Please give the data again in full, exactly as it reads.

Stored data entries
★ ★ ★
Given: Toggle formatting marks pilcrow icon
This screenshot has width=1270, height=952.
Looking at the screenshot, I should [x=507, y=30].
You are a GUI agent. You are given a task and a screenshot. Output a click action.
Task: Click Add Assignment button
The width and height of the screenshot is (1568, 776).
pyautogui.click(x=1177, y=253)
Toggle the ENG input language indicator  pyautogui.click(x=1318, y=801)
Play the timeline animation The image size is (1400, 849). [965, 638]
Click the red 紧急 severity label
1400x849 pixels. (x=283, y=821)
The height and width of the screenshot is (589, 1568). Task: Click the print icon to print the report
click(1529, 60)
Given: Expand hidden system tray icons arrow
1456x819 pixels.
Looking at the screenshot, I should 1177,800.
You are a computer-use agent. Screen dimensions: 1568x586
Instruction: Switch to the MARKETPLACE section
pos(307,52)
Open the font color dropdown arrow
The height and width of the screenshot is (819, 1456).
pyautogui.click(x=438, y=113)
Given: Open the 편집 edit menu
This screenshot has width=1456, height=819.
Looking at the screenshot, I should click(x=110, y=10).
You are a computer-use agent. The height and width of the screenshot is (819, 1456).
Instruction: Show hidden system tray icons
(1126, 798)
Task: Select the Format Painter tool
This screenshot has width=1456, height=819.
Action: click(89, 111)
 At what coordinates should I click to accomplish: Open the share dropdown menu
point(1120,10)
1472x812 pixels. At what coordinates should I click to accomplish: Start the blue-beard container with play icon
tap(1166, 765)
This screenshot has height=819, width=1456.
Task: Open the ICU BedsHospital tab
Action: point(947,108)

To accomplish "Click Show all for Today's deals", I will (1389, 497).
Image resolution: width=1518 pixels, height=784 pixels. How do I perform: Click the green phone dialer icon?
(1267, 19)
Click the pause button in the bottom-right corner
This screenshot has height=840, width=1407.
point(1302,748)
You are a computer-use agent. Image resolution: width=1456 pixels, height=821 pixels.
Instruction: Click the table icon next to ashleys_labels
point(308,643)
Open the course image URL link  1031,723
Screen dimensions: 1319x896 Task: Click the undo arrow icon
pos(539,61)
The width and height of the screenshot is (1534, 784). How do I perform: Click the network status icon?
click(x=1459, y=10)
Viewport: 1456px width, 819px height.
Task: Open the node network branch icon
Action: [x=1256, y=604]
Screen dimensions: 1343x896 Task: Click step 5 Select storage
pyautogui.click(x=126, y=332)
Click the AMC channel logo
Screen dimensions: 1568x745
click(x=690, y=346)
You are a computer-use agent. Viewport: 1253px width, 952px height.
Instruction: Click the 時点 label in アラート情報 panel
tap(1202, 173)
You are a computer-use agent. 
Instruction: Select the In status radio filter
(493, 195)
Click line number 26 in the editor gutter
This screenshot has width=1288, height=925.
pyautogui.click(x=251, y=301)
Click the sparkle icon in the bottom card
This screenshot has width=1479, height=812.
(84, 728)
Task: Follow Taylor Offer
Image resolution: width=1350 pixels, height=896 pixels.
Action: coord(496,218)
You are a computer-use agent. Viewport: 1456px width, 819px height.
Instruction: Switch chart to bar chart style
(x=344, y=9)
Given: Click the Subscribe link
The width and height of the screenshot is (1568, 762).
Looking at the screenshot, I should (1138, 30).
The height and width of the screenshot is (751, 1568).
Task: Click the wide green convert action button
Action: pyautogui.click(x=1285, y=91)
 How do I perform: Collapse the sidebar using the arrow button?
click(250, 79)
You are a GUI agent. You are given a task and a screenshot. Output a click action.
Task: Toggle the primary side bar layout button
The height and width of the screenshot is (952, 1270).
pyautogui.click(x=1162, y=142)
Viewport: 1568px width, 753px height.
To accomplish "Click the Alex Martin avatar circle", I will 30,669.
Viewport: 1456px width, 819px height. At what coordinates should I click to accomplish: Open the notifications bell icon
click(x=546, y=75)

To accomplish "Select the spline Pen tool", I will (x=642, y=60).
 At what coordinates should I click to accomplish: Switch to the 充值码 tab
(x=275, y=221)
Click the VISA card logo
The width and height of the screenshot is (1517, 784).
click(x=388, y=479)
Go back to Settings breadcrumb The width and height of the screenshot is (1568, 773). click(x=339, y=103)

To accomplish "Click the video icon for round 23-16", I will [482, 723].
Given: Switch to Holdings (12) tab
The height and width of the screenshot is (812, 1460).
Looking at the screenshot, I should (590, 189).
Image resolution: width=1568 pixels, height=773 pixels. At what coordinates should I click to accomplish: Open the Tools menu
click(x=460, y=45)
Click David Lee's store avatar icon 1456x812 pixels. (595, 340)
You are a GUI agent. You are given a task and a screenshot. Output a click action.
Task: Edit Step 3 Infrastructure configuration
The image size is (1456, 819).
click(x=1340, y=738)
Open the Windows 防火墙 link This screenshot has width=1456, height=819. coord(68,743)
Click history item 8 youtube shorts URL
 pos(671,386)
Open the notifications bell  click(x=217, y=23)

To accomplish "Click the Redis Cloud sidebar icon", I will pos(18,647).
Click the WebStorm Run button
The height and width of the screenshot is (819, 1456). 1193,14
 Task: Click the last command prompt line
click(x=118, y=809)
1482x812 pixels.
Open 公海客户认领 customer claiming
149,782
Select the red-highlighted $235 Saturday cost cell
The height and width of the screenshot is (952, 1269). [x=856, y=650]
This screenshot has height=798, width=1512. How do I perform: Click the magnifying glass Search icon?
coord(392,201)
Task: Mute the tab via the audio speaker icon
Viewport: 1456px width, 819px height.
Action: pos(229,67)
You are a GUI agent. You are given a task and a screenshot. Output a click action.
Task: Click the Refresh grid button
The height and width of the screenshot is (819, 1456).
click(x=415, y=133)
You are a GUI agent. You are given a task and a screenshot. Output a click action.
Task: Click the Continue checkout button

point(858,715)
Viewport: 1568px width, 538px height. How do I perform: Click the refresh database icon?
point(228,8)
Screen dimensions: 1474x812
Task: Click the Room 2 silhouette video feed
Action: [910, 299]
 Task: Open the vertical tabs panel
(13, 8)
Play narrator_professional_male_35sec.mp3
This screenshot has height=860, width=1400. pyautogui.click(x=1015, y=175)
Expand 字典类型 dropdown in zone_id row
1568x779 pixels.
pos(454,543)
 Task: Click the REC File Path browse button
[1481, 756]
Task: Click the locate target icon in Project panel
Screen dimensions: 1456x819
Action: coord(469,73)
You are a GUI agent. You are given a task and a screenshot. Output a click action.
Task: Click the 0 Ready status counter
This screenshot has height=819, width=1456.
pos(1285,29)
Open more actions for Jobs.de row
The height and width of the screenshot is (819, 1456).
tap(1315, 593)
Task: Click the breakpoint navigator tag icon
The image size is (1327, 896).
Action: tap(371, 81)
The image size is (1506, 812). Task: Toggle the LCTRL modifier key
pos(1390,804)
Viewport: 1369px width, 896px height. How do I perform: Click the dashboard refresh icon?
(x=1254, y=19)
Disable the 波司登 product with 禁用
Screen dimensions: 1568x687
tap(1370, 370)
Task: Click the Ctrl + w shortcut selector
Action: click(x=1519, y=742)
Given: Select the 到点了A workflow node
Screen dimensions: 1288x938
★ ★ ★
(Output of the exercise)
Given: Toggle formatting marks pilcrow icon
This screenshot has width=1270, height=952.
Looking at the screenshot, I should [x=507, y=30].
You are a GUI agent. You are given a task and a screenshot. Output a click action.
Task: Click Add Assignment button
The width and height of the screenshot is (1568, 776).
pyautogui.click(x=1177, y=253)
Toggle the ENG input language indicator  pyautogui.click(x=1318, y=801)
Play the timeline animation The image size is (1400, 849). [965, 638]
Click the red 紧急 severity label
1400x849 pixels. (x=283, y=821)
The height and width of the screenshot is (589, 1568). Task: Click the print icon to print the report
click(1529, 60)
Given: Expand hidden system tray icons arrow
1456x819 pixels.
Looking at the screenshot, I should 1177,800.
You are a computer-use agent. Screen dimensions: 1568x586
Instruction: Switch to the MARKETPLACE section
pos(307,52)
Open the font color dropdown arrow
The height and width of the screenshot is (819, 1456).
pyautogui.click(x=438, y=113)
Given: Open the 편집 edit menu
This screenshot has width=1456, height=819.
Looking at the screenshot, I should click(x=110, y=10).
You are a computer-use agent. The height and width of the screenshot is (819, 1456).
Instruction: Show hidden system tray icons
(1126, 798)
Task: Select the Format Painter tool
This screenshot has width=1456, height=819.
Action: click(89, 111)
 At what coordinates should I click to accomplish: Open the share dropdown menu
point(1120,10)
1472x812 pixels. At what coordinates should I click to accomplish: Start the blue-beard container with play icon
tap(1166, 765)
This screenshot has height=819, width=1456.
Task: Open the ICU BedsHospital tab
Action: point(947,108)

To accomplish "Click Show all for Today's deals", I will (1389, 497).
Image resolution: width=1518 pixels, height=784 pixels. How do I perform: Click the green phone dialer icon?
(1267, 19)
Click the pause button in the bottom-right corner
This screenshot has height=840, width=1407.
point(1302,748)
You are a computer-use agent. Image resolution: width=1456 pixels, height=821 pixels.
Instruction: Click the table icon next to ashleys_labels
point(308,643)
Open the course image URL link  1031,723
Screen dimensions: 1319x896 Task: Click the undo arrow icon
pos(539,61)
The width and height of the screenshot is (1534, 784). How do I perform: Click the network status icon?
click(x=1459, y=10)
Viewport: 1456px width, 819px height.
Task: Open the node network branch icon
Action: [x=1256, y=604]
Screen dimensions: 1343x896 Task: Click step 5 Select storage
pyautogui.click(x=126, y=332)
Click the AMC channel logo
Screen dimensions: 1568x745
click(x=690, y=346)
You are a computer-use agent. Viewport: 1253px width, 952px height.
Instruction: Click the 時点 label in アラート情報 panel
tap(1202, 173)
You are a computer-use agent. 
Instruction: Select the In status radio filter
(493, 195)
Click line number 26 in the editor gutter
This screenshot has width=1288, height=925.
pyautogui.click(x=251, y=301)
Click the sparkle icon in the bottom card
This screenshot has width=1479, height=812.
(84, 728)
Task: Follow Taylor Offer
Image resolution: width=1350 pixels, height=896 pixels.
Action: coord(496,218)
You are a computer-use agent. Viewport: 1456px width, 819px height.
Instruction: Switch chart to bar chart style
(x=344, y=9)
Given: Click the Subscribe link
The width and height of the screenshot is (1568, 762).
Looking at the screenshot, I should (1138, 30).
The height and width of the screenshot is (751, 1568).
Task: Click the wide green convert action button
Action: pyautogui.click(x=1285, y=91)
 How do I perform: Collapse the sidebar using the arrow button?
click(250, 79)
You are a GUI agent. You are given a task and a screenshot. Output a click action.
Task: Toggle the primary side bar layout button
The height and width of the screenshot is (952, 1270).
pyautogui.click(x=1162, y=142)
Viewport: 1568px width, 753px height.
To accomplish "Click the Alex Martin avatar circle", I will 30,669.
Viewport: 1456px width, 819px height. At what coordinates should I click to accomplish: Open the notifications bell icon
click(x=546, y=75)

To accomplish "Select the spline Pen tool", I will (x=642, y=60).
 At what coordinates should I click to accomplish: Switch to the 充值码 tab
(x=275, y=221)
Click the VISA card logo
The width and height of the screenshot is (1517, 784).
click(x=388, y=479)
Go back to Settings breadcrumb The width and height of the screenshot is (1568, 773). click(x=339, y=103)

To accomplish "Click the video icon for round 23-16", I will [482, 723].
Given: Switch to Holdings (12) tab
The height and width of the screenshot is (812, 1460).
Looking at the screenshot, I should (590, 189).
Image resolution: width=1568 pixels, height=773 pixels. At what coordinates should I click to accomplish: Open the Tools menu
click(x=460, y=45)
Click David Lee's store avatar icon 1456x812 pixels. (595, 340)
You are a GUI agent. You are given a task and a screenshot. Output a click action.
Task: Edit Step 3 Infrastructure configuration
The image size is (1456, 819).
click(x=1340, y=738)
Open the Windows 防火墙 link This screenshot has width=1456, height=819. coord(68,743)
Click history item 8 youtube shorts URL
 pos(671,386)
Open the notifications bell  click(x=217, y=23)

To accomplish "Click the Redis Cloud sidebar icon", I will pos(18,647).
Click the WebStorm Run button
The height and width of the screenshot is (819, 1456). 1193,14
 Task: Click the last command prompt line
click(x=118, y=809)
1482x812 pixels.
Open 公海客户认领 customer claiming
149,782
Select the red-highlighted $235 Saturday cost cell
The height and width of the screenshot is (952, 1269). [x=856, y=650]
This screenshot has height=798, width=1512. How do I perform: Click the magnifying glass Search icon?
coord(392,201)
Task: Mute the tab via the audio speaker icon
Viewport: 1456px width, 819px height.
Action: pos(229,67)
You are a GUI agent. You are given a task and a screenshot. Output a click action.
Task: Click the Refresh grid button
The height and width of the screenshot is (819, 1456).
click(x=415, y=133)
You are a GUI agent. You are given a task and a screenshot. Output a click action.
Task: Click the Continue checkout button

point(858,715)
Viewport: 1568px width, 538px height. How do I perform: Click the refresh database icon?
point(228,8)
Screen dimensions: 1474x812
Task: Click the Room 2 silhouette video feed
Action: [910, 299]
 Task: Open the vertical tabs panel
(13, 8)
Play narrator_professional_male_35sec.mp3
This screenshot has height=860, width=1400. pyautogui.click(x=1015, y=175)
Expand 字典类型 dropdown in zone_id row
1568x779 pixels.
pos(454,543)
 Task: Click the REC File Path browse button
[1481, 756]
Task: Click the locate target icon in Project panel
Screen dimensions: 1456x819
Action: coord(469,73)
You are a GUI agent. You are given a task and a screenshot. Output a click action.
Task: Click the 0 Ready status counter
This screenshot has height=819, width=1456.
pos(1285,29)
Open more actions for Jobs.de row
The height and width of the screenshot is (819, 1456).
tap(1315, 593)
Task: Click the breakpoint navigator tag icon
The image size is (1327, 896).
Action: tap(371, 81)
The image size is (1506, 812). Task: Toggle the LCTRL modifier key
pos(1390,804)
Viewport: 1369px width, 896px height. How do I perform: Click the dashboard refresh icon?
(x=1254, y=19)
Disable the 波司登 product with 禁用
Screen dimensions: 1568x687
tap(1370, 370)
Task: Click the Ctrl + w shortcut selector
Action: click(x=1519, y=742)
Given: Select the 到点了A workflow node
Screen dimensions: 1288x938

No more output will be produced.